[Opening Data shown section]

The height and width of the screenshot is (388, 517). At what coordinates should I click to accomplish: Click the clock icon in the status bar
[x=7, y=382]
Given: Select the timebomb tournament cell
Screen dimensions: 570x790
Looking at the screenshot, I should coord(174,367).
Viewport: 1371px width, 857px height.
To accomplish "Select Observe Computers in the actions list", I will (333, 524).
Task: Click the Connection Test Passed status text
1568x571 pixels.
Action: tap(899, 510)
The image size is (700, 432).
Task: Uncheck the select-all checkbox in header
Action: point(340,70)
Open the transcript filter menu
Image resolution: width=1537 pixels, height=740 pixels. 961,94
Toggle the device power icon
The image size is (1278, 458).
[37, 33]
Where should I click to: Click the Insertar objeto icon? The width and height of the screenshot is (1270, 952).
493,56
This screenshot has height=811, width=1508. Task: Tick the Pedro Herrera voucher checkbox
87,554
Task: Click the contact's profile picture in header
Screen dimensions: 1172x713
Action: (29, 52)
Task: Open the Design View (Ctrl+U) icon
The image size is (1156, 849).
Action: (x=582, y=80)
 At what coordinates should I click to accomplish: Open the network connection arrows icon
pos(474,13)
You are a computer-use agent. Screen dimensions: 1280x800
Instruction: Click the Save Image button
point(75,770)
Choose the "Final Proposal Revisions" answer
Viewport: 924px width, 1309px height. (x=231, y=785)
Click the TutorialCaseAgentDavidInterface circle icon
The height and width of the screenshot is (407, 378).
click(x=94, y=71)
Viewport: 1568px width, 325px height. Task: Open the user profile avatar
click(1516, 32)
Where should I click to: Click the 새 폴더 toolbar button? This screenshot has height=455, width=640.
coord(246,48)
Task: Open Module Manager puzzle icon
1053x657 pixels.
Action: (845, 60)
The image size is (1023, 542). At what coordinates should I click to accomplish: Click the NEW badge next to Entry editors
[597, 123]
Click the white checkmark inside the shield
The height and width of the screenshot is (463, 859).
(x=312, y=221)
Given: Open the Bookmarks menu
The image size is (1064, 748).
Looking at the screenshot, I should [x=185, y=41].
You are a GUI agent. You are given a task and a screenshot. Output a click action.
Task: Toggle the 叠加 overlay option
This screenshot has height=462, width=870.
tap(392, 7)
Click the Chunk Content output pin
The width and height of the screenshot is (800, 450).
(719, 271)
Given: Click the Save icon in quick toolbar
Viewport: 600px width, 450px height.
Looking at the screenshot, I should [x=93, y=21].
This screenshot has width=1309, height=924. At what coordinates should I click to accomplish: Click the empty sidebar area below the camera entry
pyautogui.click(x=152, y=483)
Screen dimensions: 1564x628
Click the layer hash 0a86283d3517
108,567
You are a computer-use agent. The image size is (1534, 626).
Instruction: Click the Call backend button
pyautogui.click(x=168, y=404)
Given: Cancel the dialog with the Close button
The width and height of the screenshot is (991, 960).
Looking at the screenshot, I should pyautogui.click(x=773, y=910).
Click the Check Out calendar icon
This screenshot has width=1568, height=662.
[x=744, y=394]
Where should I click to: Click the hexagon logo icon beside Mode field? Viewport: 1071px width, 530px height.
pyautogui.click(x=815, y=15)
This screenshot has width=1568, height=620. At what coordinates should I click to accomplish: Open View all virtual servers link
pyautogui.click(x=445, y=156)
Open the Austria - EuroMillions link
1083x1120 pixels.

[Closing Data shown section]

— What to do —
Which of the lines in the data contain the string "Toggle"? Return each one.

— Written solution —
Toggle the device power icon
Task: Toggle the 叠加 overlay option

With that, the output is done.